[DLS1] Week 3 - exercise 6: error by 1e-8

Hello everyone,

I’m posting here for the first time, I hope I’m in the right place.
While completing the assignement from week 3 of DLS course 1, I encounter a problem in exercise 6.
After carefully using the following formulas
I get a dreadful AssertionError: Wrong values for dW1

Upon checking what I should get, here’s the difference between what I get and what I should get:

These look like approximation errors to me. I first thought that it was due to me using np.mean instead of (1/m) * np.sum and Z1 ** 2 instead of np.power(Z1, 2), but even after replacing those, thus following exactly the instructions, i can’t get the error to go away.

Of course, this error accumulates through in exercise 8, and also makes it wrong.

Does anynoe have any idea please?


Hey @Goudout,
Welcome to the community. Can you please download your notebook and DM it to me. For DM, please click on my name and select “Message”.


Okay, I found my problem. I was using the wrong formule for dZ1:
I used np.dot(W2.T, dZ2) * (1 - np.power(Z1, 2)) instead of np.dot(W2.T, dZ2) * (1 - np.power(A1, 2))

Sorry and thanks for your time!

It’s great to hear that you found the solution. Just for future reference, note that 1e-8 is not a rounding error: it’s a real error. Rounding errors can happen, of course, but they are usually in the range of 1e-16, although in some pathological cases they can accumulate instead of statistically balancing each other out.

We are working in IEEE 754 floating point here. By default most things end up being 64 bit float values in numpy. That means there are literally a finite number of values that we can represent, as opposed to the abstract beauty of \mathbb{R}. That means we can’t exactly represent the true mathematical value of even an expression as simple as \frac {1}{7}.

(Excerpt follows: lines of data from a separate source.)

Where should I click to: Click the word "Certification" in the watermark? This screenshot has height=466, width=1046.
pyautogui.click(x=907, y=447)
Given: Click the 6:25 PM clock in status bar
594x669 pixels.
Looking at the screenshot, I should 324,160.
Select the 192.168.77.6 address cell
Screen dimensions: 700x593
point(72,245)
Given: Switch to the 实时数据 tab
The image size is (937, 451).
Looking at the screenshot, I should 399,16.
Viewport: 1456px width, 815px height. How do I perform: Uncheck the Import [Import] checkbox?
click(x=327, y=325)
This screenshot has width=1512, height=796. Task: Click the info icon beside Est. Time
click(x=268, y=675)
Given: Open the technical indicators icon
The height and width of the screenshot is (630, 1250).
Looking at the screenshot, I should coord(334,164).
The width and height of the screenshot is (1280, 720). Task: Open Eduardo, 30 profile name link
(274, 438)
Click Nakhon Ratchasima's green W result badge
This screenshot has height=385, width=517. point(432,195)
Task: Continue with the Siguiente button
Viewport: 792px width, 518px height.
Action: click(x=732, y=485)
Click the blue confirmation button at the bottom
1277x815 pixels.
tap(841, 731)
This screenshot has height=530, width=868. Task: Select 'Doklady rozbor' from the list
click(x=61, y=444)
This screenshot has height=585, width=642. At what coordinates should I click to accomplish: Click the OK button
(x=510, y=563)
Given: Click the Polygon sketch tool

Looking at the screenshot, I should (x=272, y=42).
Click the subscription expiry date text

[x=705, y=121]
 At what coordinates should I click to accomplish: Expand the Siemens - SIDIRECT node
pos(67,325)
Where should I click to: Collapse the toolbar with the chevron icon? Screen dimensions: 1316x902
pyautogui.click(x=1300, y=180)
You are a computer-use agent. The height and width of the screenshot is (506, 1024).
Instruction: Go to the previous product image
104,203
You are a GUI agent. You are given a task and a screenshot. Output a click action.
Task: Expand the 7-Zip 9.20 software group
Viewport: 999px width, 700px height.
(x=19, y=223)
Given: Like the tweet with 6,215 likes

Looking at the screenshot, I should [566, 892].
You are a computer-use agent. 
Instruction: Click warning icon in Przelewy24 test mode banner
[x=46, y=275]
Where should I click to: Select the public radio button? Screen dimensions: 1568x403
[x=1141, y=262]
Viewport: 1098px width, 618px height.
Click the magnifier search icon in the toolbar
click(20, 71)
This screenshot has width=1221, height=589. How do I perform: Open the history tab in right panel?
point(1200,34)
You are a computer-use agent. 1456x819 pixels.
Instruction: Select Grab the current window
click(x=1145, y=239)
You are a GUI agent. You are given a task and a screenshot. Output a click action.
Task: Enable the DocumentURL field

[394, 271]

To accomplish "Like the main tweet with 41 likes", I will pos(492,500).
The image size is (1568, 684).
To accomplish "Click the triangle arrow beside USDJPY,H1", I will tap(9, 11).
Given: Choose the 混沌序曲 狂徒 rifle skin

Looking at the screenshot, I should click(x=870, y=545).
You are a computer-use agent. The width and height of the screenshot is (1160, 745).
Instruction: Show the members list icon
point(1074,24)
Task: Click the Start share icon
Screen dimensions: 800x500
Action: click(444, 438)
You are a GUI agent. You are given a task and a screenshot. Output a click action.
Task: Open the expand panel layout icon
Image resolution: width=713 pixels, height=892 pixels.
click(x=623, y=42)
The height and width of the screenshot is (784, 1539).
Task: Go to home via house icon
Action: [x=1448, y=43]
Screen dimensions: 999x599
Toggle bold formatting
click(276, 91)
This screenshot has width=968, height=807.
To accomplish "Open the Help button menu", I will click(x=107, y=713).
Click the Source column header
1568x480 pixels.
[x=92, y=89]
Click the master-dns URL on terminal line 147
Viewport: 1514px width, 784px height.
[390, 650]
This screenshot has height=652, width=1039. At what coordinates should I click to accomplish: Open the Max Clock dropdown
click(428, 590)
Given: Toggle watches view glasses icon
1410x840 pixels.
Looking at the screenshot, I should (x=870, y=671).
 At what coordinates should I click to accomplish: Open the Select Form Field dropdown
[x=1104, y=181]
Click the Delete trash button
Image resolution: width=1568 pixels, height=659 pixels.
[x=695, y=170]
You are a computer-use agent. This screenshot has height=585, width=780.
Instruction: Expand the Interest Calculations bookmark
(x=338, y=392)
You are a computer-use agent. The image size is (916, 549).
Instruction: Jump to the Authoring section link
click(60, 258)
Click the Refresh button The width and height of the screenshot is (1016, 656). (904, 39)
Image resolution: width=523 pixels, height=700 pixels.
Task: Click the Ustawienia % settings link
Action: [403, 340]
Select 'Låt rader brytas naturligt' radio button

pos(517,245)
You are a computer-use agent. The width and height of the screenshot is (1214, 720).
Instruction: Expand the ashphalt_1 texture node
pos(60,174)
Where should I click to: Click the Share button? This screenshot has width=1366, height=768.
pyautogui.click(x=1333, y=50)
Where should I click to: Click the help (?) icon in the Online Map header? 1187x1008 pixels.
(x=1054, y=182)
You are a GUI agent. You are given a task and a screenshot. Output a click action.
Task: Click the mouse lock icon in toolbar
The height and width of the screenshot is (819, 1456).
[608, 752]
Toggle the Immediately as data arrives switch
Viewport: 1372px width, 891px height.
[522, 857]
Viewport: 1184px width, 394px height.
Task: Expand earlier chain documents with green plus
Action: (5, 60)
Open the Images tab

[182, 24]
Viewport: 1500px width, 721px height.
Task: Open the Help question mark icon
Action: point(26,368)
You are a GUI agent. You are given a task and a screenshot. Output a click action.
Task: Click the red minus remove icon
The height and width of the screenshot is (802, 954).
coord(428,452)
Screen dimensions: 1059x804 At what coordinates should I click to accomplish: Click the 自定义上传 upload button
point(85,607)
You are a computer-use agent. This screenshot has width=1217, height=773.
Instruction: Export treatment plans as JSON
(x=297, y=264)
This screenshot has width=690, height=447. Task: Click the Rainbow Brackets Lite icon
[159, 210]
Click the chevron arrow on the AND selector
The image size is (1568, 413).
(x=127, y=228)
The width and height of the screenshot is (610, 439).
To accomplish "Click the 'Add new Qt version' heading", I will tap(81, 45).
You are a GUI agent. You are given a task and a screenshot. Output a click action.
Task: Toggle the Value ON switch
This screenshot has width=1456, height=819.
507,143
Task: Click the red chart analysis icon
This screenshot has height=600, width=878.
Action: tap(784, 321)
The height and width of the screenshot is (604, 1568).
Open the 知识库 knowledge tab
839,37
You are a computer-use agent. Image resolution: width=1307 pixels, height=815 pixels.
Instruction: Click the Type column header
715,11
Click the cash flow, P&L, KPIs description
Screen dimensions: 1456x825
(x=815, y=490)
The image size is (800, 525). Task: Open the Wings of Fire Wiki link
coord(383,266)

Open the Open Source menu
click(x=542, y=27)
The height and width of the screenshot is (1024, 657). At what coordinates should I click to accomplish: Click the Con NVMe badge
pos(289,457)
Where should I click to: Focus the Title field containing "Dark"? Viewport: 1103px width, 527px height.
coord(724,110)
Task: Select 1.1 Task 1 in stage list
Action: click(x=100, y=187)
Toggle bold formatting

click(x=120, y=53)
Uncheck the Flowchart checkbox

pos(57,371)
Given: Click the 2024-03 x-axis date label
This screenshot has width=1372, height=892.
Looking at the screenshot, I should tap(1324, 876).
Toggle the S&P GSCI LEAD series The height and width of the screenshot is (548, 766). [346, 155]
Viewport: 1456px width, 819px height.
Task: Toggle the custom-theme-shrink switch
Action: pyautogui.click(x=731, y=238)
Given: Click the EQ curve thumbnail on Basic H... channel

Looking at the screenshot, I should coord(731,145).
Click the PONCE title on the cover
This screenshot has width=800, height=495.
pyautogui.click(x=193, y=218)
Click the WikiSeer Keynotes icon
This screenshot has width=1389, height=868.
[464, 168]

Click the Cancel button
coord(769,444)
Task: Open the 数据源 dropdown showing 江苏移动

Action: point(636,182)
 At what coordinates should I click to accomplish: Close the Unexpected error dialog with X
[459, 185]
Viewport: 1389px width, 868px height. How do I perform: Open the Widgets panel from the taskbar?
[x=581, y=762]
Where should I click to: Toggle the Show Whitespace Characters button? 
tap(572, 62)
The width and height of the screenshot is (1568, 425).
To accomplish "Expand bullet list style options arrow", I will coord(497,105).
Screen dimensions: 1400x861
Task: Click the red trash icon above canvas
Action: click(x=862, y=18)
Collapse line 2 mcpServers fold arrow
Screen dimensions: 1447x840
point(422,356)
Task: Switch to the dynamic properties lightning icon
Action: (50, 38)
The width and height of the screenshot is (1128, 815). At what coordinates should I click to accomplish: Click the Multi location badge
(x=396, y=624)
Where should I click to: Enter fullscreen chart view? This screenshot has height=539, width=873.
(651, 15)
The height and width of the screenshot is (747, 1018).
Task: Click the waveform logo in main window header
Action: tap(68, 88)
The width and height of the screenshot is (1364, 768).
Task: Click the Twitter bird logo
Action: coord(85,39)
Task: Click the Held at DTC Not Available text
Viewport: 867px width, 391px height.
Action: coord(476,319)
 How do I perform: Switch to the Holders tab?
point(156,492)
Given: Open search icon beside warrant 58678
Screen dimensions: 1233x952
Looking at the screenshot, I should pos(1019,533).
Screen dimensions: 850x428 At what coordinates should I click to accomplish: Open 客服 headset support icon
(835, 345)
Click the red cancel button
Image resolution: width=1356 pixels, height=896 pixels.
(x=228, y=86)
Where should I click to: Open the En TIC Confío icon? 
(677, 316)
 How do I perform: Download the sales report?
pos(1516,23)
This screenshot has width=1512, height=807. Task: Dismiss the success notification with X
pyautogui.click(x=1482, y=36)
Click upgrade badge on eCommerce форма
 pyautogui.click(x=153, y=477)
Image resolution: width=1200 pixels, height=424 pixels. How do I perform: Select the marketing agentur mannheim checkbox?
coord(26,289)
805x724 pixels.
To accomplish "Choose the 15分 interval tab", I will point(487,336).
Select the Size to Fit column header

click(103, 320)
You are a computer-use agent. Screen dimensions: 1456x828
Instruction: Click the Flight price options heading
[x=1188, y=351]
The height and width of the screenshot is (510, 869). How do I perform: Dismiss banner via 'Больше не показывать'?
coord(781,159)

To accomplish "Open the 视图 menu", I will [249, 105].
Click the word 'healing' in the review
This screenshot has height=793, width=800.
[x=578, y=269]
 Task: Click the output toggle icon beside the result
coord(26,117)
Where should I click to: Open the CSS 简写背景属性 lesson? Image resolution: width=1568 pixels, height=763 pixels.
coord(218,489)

Here’s a chunk of code to do a little experiment with one case in which there are two obvious ways to write an algorithm in python that give different numeric results:

A = np.random.rand(3,5)
print(f"A.dtype = {A.dtype}")
print(f"A = {A}")
m = 7.
B = 1./m * A
C = A/m
D = (B == C)
print(f"D = {D}")

Here’s what I get when I run that:

A.dtype = float64
A = [[0.37454012 0.95071431 0.73199394 0.59865848 0.15601864]
 [0.15599452 0.05808361 0.86617615 0.60111501 0.70807258]
 [0.02058449 0.96990985 0.83244264 0.21233911 0.18182497]]
D = [[False  True False False  True]
 [ True False False False  True]
 [False  True  True False False]]

So you can see that when we test for exact equality between B and C, quite a few of the elements end up being different. But it turns out that the differences are pretty small. Here’s a chunk of code to explore that:

diff = (B - C)
diffNorm = np.linalg.norm(diff)
print(f"diffNorm = {diffNorm}")
print(f"diff = {diff}")

When I run that, here’s what we see:

diffNorm = 2.9082498092558215e-17
diff = [[-6.93889390e-18  0.00000000e+00 -1.38777878e-17 -1.38777878e-17
 [ 0.00000000e+00 -1.73472348e-18 -1.38777878e-17 -1.38777878e-17
 [-4.33680869e-19  0.00000000e+00  0.00000000e+00 -3.46944695e-18

So you can see that all the non-zero differences are in the range 10^{-19} to 10^{-17}. Now this is in 64 bit floating point. The resolution of 32 bit floating point is much lower, of course, so the errors would be larger if we ran this same experiment in the 32 bit case.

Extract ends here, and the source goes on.